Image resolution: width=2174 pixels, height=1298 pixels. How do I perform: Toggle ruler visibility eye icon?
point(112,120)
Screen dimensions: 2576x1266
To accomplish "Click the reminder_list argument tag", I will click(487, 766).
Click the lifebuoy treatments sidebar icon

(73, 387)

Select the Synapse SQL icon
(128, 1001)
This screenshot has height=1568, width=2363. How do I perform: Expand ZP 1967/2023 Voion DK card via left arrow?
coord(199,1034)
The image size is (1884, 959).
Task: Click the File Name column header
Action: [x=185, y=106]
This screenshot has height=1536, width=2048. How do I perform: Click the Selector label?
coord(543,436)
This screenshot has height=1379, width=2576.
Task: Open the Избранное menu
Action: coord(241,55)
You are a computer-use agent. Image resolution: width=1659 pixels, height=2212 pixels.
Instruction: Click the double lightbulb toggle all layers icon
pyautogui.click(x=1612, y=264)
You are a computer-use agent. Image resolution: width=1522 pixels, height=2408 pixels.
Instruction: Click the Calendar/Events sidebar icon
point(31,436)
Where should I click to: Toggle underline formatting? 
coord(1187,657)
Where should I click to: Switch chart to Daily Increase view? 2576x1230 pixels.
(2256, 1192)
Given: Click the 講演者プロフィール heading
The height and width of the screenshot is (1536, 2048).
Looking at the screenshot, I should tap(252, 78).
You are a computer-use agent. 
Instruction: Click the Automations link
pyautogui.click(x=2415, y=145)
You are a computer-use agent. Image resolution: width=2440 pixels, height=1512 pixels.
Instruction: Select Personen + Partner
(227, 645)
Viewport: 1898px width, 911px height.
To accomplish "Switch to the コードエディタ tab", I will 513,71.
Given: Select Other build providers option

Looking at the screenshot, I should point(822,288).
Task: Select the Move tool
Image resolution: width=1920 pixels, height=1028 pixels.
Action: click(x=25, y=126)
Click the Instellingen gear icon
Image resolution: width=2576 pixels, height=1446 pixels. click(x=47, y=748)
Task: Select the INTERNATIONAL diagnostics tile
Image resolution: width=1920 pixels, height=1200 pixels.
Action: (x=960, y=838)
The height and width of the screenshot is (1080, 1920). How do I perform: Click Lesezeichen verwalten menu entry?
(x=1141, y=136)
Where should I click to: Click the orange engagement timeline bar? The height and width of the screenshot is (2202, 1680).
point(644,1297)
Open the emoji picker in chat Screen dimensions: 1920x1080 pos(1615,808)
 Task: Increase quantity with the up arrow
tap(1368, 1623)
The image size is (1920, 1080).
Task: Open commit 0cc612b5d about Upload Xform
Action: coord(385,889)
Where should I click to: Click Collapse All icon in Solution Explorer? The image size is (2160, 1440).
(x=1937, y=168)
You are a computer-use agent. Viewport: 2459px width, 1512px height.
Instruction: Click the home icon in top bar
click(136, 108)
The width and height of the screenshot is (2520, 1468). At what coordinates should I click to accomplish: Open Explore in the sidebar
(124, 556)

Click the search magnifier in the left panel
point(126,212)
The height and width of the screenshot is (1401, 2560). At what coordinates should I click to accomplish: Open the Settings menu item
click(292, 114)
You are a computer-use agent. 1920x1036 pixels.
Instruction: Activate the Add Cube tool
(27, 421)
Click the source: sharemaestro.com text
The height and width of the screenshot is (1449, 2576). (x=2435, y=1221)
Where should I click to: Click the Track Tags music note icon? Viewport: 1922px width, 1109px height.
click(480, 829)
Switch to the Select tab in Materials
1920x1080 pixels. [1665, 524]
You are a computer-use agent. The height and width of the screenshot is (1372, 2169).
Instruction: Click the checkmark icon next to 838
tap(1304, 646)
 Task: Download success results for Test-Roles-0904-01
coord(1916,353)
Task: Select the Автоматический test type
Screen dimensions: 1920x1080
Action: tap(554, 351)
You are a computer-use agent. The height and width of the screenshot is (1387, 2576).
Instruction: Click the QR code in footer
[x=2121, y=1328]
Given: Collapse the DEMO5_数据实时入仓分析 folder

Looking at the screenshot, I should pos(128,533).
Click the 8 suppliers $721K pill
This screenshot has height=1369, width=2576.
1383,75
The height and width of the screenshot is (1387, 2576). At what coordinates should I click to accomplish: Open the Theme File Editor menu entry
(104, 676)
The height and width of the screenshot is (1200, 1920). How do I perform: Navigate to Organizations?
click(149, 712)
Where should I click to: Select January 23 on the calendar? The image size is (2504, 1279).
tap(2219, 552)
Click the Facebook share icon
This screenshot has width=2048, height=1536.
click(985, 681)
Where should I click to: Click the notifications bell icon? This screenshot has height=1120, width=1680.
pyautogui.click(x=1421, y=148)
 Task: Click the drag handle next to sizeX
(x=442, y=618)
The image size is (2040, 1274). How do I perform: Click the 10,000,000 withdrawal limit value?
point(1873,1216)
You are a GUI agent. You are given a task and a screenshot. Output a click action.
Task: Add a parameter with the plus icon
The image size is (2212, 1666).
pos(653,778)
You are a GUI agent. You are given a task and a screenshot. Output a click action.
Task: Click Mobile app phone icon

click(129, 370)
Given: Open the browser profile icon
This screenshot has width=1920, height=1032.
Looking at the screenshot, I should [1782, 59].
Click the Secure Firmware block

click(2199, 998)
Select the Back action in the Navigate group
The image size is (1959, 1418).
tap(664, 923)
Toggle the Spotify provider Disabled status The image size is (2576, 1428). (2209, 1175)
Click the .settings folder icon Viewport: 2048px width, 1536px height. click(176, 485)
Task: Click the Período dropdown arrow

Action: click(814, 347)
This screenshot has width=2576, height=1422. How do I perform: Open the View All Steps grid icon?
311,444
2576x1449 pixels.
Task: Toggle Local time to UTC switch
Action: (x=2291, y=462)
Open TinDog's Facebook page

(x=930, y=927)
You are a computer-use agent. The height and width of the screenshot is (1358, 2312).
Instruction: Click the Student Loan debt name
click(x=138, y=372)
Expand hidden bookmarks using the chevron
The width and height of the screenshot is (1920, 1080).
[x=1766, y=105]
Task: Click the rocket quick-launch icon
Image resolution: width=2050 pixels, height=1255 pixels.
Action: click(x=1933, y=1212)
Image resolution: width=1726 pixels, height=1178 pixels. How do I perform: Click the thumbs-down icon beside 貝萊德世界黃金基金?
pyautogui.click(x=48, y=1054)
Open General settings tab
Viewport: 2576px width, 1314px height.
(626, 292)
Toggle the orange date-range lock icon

□ □ □ □ □ □ □

### WHAT TO PRODUCE:
Reproduce word for word the material above, starting with the line that has "Where should I click to: Toggle" and stopping after the line that has "Given: Click the 講演者プロフィール heading".

### RESPONSE FOR THIS EXERCISE:
Where should I click to: Toggle underline formatting? 
coord(1187,657)
Where should I click to: Switch chart to Daily Increase view? 2576x1230 pixels.
(2256, 1192)
Given: Click the 講演者プロフィール heading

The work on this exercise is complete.